À Dakar, la Journée nationale de l’huître a célébré ce 29 janvier la transformation d’une filière longtemps artisanale en véritable levier d’autonomisation féminine et d’innovation durable. Entre stands colorés et discours officiels, femmes transformatrices et jeunes ostréiculteurs ont incarné l’ambition du Sénégal de faire de ce mollusque un symbole de croissance aquacole inclusive.
Sous le soleil éclatant de la Place du Souvenir Africain, à Dakar, l’huître s’est invitée en star ce jeudi 29 janvier 2026. La Journée nationale de l’huître bat son plein dans une ambiance bon enfant, presque familiale : rires, échanges animés en wolof et en français, effluves iodés qui se mêlent aux parfums de poudre d’huître et de fumé artisanal.
Des tentes blanches abritent des stands colorés où des femmes venues des îles du Saloum à la Casamance, en passant par la Petite Côte, exposent avec fierté le fruit de leur travail acharné.

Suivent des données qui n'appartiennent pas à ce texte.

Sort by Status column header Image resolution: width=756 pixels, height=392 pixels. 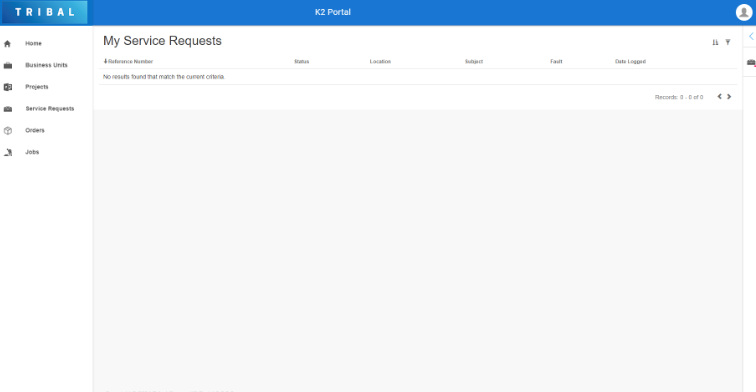coord(302,61)

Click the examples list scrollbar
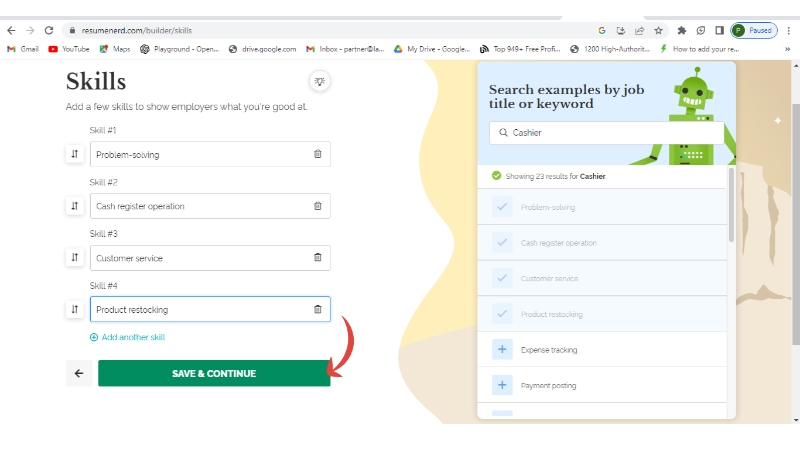(x=731, y=205)
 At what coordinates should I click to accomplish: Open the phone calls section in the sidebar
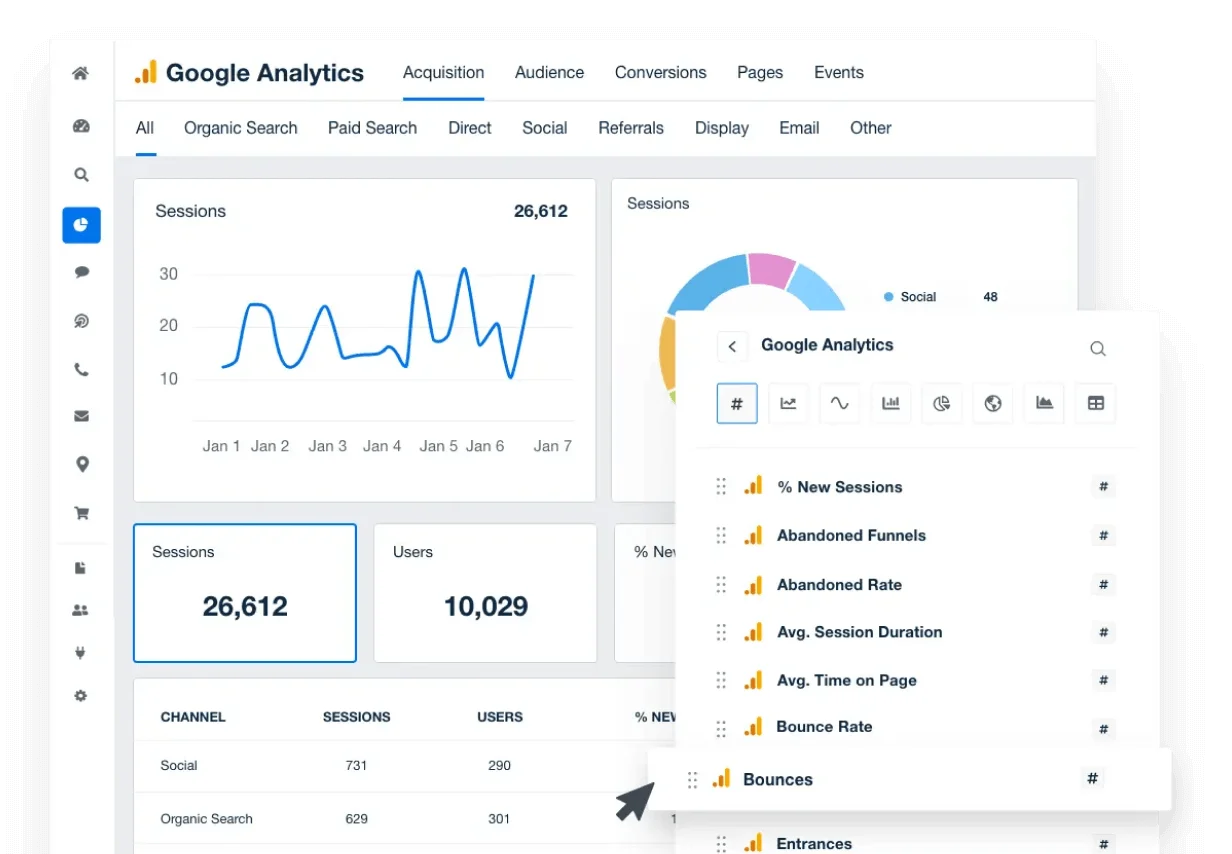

Sous un stand, trois femmes en boubous traditionnels impeccables, foulards noués avec élégance, veillent sur une table chargée. Des bocaux en verre scintillants renferment des huîtres séchées (yokhoss), des crevettes fumées, des huîtres semi-conservées dans l’huile, des mélanges d’épices iodées…
À côté, des sachets transparents laissent deviner des crevettes séchées, des coquillages pilés, et même de la poudre fine d’huîtres. Cette dernière est un complément alimentaire traditionnel revisité pour les volailles pondeuses ou l’alimentation humaine. Un vrai festival de saveurs et de savoir-faire.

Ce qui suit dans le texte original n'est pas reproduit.